*** Listed records

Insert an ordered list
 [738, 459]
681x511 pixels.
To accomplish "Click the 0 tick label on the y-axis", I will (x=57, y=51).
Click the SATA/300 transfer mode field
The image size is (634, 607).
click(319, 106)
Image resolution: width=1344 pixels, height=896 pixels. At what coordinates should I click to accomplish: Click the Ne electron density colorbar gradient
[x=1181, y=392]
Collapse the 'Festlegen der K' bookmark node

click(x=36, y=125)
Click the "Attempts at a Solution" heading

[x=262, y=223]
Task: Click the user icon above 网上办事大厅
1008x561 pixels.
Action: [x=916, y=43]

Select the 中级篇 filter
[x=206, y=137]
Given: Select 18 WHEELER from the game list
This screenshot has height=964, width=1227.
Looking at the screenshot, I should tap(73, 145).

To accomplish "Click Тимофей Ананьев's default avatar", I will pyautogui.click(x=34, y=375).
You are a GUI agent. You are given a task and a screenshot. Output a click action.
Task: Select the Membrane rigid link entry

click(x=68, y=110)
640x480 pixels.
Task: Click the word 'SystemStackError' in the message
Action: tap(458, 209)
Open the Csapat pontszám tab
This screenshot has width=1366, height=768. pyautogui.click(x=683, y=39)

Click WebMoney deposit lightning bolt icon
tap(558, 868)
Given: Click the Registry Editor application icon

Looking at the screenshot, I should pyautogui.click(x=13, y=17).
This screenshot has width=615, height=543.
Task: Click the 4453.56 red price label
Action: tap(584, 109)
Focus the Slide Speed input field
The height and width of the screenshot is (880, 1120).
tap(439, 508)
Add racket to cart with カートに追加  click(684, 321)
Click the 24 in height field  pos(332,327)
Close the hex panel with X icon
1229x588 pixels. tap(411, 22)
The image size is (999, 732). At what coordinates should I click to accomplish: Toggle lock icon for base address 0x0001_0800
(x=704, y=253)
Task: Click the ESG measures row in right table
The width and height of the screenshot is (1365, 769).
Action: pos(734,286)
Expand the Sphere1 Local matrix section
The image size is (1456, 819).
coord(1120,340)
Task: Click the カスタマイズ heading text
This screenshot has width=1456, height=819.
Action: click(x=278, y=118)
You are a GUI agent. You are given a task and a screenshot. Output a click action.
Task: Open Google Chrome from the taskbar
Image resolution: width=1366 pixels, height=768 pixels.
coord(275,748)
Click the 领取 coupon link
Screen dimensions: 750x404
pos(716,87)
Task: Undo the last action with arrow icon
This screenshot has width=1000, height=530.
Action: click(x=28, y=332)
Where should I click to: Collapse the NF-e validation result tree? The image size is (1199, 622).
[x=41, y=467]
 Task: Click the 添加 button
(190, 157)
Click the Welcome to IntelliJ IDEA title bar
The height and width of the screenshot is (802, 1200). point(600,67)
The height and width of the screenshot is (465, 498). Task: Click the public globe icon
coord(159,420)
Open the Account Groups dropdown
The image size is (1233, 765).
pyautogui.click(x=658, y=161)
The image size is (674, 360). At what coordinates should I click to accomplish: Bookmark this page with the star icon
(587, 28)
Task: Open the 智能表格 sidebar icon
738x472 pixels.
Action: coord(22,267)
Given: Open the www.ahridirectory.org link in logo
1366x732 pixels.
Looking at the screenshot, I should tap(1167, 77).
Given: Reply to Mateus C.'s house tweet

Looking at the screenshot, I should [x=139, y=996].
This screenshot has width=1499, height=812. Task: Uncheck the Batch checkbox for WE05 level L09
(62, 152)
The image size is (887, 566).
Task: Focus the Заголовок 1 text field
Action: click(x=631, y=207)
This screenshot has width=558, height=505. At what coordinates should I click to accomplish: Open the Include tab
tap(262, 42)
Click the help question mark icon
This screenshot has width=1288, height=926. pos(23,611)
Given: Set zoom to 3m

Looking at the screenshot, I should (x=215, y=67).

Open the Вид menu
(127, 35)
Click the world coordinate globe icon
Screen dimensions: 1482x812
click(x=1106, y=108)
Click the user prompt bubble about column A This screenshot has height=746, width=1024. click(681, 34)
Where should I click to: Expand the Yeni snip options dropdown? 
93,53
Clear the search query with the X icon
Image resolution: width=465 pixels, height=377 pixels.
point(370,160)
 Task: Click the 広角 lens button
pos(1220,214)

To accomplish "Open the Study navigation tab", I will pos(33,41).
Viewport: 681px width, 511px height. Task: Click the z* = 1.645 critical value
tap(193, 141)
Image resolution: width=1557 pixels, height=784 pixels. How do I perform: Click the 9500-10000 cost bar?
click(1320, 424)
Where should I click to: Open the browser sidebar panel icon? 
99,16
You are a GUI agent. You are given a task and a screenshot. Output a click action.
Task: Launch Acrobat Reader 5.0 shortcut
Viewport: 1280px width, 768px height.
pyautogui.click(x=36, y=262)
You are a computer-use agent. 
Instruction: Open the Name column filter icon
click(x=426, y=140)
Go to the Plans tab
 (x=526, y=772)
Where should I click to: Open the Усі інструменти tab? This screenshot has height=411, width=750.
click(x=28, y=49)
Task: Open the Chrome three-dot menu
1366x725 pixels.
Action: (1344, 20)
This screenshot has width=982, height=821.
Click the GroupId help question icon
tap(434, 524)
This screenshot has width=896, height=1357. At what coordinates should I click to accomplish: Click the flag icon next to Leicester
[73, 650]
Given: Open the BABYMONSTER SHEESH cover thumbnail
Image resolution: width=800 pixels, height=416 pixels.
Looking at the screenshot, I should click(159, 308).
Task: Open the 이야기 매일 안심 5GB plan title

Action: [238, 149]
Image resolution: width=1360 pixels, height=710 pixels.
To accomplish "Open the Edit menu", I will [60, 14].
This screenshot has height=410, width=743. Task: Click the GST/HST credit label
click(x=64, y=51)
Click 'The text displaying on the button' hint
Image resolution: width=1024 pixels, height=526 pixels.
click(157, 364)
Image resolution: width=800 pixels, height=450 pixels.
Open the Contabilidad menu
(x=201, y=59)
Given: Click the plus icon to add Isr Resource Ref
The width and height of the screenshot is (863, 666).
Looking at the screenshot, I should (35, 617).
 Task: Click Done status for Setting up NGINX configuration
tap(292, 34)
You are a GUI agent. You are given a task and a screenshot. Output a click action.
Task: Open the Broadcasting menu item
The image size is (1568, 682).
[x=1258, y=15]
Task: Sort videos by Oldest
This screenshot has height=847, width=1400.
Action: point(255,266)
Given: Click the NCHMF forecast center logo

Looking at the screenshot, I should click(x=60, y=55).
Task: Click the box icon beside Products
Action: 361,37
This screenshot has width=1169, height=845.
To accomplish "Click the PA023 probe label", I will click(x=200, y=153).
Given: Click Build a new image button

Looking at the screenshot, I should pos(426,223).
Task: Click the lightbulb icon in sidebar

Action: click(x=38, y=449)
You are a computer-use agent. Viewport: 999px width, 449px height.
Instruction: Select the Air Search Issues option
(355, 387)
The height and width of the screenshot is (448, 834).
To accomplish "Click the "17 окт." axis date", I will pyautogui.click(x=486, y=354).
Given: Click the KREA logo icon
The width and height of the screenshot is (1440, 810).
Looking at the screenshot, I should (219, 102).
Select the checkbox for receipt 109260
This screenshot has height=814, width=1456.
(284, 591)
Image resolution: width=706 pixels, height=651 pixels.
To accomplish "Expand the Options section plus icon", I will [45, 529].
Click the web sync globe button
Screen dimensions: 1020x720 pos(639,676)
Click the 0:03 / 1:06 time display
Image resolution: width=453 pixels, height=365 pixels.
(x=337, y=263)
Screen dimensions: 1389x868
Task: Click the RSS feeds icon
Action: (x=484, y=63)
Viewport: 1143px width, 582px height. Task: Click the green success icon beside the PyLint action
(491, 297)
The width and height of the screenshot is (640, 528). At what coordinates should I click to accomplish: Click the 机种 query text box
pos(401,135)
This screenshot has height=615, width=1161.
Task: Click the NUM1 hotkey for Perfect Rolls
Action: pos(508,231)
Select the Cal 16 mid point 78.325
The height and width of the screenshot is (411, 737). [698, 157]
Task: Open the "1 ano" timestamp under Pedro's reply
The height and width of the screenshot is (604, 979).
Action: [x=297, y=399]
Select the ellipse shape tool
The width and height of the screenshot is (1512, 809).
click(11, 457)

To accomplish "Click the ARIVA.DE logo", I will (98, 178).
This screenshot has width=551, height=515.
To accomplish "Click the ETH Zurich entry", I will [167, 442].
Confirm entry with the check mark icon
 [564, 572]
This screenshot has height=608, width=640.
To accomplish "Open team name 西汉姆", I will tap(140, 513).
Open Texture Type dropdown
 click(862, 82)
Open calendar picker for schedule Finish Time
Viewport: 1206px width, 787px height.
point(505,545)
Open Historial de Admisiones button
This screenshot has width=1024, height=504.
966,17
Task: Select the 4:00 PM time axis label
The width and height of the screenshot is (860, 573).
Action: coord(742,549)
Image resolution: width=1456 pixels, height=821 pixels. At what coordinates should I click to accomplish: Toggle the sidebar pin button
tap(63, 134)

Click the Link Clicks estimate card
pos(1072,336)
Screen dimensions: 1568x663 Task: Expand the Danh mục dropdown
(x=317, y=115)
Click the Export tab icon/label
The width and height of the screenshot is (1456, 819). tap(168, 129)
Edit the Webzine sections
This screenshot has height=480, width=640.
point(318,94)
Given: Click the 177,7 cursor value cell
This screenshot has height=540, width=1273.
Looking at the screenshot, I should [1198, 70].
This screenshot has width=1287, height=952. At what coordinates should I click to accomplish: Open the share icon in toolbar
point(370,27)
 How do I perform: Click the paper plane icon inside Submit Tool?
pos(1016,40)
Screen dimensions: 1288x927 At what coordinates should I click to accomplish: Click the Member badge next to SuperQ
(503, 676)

******

### Task description
Which of the lines above include the word "plus"? List those lines.

### Written response
Given: Click the plus icon to add Isr Resource Ref
To accomplish "Expand the Options section plus icon", I will [45, 529].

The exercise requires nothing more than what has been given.